## Material for this task
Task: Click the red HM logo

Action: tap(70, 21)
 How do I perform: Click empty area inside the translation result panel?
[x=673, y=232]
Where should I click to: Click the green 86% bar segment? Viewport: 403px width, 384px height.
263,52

## Problem requirements
A word-for-word transcription of the data above is required.

## Answer box
Task: Click the red HM logo

Action: tap(70, 21)
 How do I perform: Click empty area inside the translation result panel?
[x=673, y=232]
Where should I click to: Click the green 86% bar segment? Viewport: 403px width, 384px height.
263,52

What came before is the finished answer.